Casi no llegamos a Tintamarre. Lia había leído sobre ella en una guía de viaje algo desgastada en nuestro alojamiento de Orient Bay, un párrafo sobre una isla deshabitada con una vieja pista de aterrizaje, y recuerdo pensar que sonaba inventado — un aeropuerto sin pueblo, sin gente, sin nada. Pero el encargado del barco en el pequeño quiosco cerca de la playa nos dijo que la travesía duraba veinte minutos y que el mar estaba más tranquilo de lo que parecía, así que pagamos unos pocos euros, nos apretujamos en un ferry de madera junto a cuatro jubilados alemanes, y vimos cómo Orient Bay se encogía detrás de nosotros. El color del agua cambió a mitad de camino, del verde lechoso cerca de la costa a un turquesa duro y cristalino, y fue entonces cuando realmente creí que la isla existía.
Tintamarre apenas mide cien hectáreas, plana como una mesa, y forma parte de la Reserve Naturelle Nationale de Saint-Martin desde 1998, lo que significa que nadie vive allí y no se permite construir nada nuevo. Desembarcamos en un tramo de arena con apenas otras seis personas en total, dejamos las bolsas a la sombra de un uvero de playa y nos metimos directo al agua. El arrecife empieza casi de inmediato frente a la costa — no hace falta nadar mucho — y a los cinco minutos Lia me tocaba el brazo y señalaba una tortuga verde marina pastando en las praderas de pasto marino como si no tuviera ningún otro lugar donde estar. He esnorqueleado muchos arrecifes desde que vivo en México, y este me pareció inusualmente tranquilo, despreocupado, como si los peces todavía no hubieran aprendido a ponerse nerviosos con la gente.

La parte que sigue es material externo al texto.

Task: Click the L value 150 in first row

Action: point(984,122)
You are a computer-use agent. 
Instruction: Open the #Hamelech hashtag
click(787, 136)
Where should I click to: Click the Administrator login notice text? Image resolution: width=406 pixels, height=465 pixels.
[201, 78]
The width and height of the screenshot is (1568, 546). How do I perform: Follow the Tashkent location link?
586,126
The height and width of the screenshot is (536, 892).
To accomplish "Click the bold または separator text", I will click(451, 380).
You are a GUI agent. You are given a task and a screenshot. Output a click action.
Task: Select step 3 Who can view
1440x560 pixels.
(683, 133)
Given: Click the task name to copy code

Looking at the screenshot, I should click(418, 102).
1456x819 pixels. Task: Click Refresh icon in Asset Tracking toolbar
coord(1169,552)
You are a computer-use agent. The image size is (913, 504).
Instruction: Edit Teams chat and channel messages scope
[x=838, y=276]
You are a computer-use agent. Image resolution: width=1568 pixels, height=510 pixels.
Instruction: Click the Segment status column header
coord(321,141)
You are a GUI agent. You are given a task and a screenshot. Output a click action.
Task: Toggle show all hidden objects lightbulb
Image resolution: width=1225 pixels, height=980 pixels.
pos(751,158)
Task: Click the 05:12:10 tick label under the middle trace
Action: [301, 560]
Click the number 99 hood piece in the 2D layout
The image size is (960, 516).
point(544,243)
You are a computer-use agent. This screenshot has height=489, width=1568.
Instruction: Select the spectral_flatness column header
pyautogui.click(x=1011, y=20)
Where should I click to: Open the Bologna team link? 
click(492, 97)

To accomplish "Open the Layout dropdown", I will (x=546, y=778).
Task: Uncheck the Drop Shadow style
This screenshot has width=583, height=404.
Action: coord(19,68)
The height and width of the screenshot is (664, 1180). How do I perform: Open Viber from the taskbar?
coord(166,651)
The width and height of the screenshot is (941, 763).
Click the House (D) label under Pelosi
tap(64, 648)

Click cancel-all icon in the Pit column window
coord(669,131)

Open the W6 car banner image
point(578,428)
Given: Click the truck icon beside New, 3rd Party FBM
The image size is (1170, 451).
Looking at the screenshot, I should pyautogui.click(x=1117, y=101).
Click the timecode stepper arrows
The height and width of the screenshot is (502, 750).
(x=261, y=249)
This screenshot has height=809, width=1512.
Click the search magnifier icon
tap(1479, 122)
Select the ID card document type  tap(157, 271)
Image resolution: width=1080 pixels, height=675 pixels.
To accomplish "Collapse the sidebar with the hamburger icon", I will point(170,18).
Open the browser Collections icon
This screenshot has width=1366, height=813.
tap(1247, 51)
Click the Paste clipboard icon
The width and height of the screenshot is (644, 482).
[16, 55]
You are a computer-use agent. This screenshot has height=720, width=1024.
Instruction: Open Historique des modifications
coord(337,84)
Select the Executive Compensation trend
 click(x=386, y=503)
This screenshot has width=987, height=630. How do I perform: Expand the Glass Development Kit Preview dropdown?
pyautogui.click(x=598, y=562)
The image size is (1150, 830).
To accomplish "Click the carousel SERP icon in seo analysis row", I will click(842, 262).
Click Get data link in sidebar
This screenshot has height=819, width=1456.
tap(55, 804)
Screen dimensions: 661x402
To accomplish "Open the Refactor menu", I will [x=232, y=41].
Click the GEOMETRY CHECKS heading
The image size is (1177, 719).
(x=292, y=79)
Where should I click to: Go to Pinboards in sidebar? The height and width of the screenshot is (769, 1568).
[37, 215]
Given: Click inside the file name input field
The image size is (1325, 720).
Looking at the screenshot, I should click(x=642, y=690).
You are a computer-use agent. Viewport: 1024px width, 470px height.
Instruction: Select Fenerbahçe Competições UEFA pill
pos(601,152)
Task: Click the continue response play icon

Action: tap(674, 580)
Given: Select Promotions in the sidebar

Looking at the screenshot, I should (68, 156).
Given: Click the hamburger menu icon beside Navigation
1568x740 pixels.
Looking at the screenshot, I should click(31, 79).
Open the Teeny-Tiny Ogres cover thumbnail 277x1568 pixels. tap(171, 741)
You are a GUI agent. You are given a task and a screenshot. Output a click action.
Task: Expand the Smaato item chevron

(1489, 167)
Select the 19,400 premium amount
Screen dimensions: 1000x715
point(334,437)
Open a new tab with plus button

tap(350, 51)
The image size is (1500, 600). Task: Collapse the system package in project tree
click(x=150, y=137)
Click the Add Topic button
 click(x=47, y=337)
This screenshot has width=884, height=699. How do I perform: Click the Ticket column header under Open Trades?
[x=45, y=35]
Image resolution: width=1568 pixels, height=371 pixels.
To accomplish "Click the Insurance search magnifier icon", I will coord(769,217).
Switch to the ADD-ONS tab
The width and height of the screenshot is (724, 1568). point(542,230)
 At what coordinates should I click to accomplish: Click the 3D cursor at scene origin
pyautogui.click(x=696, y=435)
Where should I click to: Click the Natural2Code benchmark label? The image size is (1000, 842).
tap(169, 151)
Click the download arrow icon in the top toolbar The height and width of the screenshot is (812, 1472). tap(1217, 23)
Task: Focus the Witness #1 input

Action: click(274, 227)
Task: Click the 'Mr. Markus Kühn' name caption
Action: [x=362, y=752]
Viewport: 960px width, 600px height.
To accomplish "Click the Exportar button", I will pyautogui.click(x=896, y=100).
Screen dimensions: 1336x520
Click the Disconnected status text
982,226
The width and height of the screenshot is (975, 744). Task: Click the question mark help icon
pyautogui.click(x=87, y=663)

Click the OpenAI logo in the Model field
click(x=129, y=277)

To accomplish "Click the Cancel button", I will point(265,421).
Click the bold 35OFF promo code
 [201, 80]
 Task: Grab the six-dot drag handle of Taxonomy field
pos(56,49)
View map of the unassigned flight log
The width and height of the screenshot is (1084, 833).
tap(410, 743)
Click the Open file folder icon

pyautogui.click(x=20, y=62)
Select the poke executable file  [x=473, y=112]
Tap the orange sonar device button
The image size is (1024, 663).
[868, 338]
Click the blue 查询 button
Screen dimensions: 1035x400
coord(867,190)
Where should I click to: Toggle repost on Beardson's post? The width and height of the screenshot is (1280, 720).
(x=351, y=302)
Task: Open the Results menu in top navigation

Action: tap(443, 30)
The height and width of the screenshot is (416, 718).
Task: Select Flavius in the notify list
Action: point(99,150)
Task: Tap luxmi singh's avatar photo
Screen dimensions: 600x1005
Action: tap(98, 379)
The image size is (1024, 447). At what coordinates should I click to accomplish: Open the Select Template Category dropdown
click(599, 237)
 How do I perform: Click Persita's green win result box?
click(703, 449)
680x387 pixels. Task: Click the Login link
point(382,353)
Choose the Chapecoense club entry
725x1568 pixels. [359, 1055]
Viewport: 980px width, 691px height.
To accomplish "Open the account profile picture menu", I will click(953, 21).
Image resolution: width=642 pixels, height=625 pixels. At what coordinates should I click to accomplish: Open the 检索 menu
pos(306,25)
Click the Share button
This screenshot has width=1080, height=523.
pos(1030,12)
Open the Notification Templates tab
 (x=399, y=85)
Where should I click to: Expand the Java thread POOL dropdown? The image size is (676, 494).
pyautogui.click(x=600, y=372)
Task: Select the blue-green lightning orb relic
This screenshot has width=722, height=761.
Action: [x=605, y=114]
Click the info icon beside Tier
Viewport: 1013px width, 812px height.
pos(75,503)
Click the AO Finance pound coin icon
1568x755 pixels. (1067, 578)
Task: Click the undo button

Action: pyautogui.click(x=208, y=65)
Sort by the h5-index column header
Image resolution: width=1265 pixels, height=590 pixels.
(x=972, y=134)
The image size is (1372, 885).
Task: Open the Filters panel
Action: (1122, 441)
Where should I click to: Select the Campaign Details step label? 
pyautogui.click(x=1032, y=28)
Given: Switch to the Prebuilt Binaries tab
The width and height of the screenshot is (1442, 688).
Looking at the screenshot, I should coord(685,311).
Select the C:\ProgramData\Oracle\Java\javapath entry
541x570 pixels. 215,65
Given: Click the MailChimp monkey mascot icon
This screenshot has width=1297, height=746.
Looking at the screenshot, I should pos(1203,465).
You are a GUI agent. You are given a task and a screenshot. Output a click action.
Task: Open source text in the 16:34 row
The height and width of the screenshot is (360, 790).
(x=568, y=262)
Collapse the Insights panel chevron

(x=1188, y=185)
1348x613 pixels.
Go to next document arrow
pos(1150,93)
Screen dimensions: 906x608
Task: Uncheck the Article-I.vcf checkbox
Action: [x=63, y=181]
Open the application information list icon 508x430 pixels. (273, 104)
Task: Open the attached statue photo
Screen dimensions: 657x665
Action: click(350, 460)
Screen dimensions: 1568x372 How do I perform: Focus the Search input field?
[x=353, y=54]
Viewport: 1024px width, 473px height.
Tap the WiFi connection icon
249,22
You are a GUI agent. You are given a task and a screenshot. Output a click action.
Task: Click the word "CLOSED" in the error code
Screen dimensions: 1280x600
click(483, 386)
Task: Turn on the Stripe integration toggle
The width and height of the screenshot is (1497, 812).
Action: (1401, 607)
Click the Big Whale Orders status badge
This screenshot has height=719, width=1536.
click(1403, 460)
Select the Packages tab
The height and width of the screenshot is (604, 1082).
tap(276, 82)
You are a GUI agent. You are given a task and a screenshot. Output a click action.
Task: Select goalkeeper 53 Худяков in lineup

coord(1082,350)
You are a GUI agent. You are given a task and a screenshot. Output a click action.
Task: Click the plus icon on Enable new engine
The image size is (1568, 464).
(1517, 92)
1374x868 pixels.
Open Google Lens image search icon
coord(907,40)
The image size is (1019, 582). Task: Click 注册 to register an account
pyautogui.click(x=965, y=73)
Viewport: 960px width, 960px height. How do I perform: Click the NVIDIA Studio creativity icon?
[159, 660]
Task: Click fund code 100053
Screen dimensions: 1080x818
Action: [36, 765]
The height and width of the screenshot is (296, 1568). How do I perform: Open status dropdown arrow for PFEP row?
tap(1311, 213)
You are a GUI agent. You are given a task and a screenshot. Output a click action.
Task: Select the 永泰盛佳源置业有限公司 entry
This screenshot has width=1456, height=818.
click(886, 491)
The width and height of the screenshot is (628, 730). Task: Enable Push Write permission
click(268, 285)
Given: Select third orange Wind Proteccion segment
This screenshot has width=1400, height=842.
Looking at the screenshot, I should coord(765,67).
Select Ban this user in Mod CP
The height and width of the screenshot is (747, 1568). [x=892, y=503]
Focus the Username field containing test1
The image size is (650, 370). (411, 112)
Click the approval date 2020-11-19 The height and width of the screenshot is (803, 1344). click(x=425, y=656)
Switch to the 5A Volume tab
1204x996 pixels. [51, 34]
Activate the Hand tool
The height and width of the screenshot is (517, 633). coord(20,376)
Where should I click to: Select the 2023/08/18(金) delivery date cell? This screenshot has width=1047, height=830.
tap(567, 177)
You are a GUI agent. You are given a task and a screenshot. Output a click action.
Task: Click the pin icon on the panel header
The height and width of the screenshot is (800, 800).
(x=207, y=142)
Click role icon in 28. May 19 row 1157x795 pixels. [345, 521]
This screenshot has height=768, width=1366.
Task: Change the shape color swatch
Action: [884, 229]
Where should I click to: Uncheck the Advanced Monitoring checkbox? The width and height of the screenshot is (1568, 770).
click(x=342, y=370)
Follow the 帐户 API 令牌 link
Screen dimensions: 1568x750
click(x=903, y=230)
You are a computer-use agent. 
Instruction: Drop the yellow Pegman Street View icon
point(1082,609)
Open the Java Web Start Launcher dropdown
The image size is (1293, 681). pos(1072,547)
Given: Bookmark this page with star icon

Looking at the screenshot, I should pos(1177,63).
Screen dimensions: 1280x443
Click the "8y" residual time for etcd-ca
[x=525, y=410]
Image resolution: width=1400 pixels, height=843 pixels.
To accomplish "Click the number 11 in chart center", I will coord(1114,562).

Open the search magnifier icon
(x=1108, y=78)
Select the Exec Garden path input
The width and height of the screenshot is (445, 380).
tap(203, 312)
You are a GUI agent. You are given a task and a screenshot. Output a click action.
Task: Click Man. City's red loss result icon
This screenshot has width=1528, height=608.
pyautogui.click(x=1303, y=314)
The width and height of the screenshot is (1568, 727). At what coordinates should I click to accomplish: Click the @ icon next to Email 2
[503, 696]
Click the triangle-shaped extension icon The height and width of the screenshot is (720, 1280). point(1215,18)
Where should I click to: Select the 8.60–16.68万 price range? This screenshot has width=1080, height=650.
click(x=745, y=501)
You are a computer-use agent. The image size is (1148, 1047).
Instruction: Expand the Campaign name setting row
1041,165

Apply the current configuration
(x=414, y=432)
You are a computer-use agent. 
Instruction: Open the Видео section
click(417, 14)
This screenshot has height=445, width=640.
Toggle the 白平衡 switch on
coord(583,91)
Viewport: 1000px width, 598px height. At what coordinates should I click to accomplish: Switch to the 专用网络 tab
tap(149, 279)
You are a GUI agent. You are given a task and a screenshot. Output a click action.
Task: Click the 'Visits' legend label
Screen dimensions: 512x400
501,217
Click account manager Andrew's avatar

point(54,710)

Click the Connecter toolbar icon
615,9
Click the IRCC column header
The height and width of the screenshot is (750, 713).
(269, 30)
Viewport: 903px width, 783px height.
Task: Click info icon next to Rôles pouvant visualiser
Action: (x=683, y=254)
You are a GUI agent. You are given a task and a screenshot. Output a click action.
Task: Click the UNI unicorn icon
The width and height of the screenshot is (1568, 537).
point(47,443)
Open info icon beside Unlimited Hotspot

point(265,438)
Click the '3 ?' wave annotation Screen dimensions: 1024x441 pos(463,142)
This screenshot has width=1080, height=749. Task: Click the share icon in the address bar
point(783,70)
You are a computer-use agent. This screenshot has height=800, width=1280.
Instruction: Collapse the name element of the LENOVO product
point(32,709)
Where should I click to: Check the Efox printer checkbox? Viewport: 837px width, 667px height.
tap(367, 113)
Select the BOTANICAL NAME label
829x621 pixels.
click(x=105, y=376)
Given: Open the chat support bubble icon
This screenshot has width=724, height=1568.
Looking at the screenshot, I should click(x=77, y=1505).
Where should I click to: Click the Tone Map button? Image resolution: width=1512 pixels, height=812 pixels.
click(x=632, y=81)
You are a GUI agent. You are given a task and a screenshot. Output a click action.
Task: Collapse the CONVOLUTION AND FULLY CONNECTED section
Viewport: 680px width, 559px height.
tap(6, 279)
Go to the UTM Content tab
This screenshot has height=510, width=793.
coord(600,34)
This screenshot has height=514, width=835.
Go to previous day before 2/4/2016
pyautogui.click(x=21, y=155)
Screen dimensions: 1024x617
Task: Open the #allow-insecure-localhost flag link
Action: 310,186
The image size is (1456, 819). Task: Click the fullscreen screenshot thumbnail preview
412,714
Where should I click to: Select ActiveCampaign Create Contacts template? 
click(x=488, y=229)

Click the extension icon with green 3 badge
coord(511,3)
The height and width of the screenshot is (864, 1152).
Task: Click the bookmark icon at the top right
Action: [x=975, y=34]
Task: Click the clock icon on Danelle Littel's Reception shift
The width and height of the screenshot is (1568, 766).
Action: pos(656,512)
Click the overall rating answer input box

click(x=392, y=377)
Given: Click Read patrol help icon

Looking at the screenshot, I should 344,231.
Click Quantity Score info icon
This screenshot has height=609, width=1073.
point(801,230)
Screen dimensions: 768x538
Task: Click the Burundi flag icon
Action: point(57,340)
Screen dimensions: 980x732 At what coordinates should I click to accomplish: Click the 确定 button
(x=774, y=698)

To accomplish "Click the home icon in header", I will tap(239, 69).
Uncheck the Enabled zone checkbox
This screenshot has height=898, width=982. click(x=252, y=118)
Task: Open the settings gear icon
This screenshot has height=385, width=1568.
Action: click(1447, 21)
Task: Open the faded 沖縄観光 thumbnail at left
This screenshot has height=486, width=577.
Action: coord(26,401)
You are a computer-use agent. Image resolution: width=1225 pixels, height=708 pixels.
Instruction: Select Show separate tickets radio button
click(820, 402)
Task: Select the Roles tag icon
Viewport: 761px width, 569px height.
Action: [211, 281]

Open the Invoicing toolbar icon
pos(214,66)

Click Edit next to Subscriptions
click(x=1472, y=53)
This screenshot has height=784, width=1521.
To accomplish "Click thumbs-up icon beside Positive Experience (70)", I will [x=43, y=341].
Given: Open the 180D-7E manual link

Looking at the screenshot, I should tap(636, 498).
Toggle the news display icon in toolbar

Después de secarnos, caminamos tierra adentro un poco, entre matorrales y cactus, y encontramos las ruinas de las que había leído Lia — losas de concreto desmoronadas de una pequeña pista aérea construida en algún momento de los años cincuenta, y un poco más allá, muros de piedra bajos de lo que debió ser un edificio de una plantación de algodón. No hay ningún cartel, ninguna cerca, nada que te diga qué estás mirando, lo cual, sinceramente, lo hizo mejor. Me senté en uno de los muros viejos comiendo el mango que habíamos traído y traté de imaginar un avión aterrizando de verdad en ese tramo de maleza plana, con los motores atravesando lo que ahora es solo viento y el canto ocasional de algún ave marina. La reserva también protege aquí zonas de anidación de aves marinas, y las escuchamos antes de ver siquiera las ruinas — un parloteo constante y seco que venía de algún lugar entre la maleza.

No hay ningún lugar para almorzar en Tintamarre, ni sombras más allá de los árboles que uno encuentre, así que comimos nuestros sándwiches sentados en la arena y nos quedamos un rato mirando el agua antes de tomar el último barco de vuelta a Orient Bay. Es el tipo de lugar que solo funciona porque se ha hecho tan poco con él — sin restaurante, sin sillas de playa en alquiler, nada pensado para la comodidad. Solo arrecife, ruinas y silencio.
Cuándo ir: Fuimos en febrero, y la travesía en barco fue tranquila todo el camino — de diciembre a abril el mar se calma lo suficiente como para que incluso los ferris más pequeños hagan el trayecto sin muchos sobresaltos, y la visibilidad para esnorquelear suele ser la mejor del año.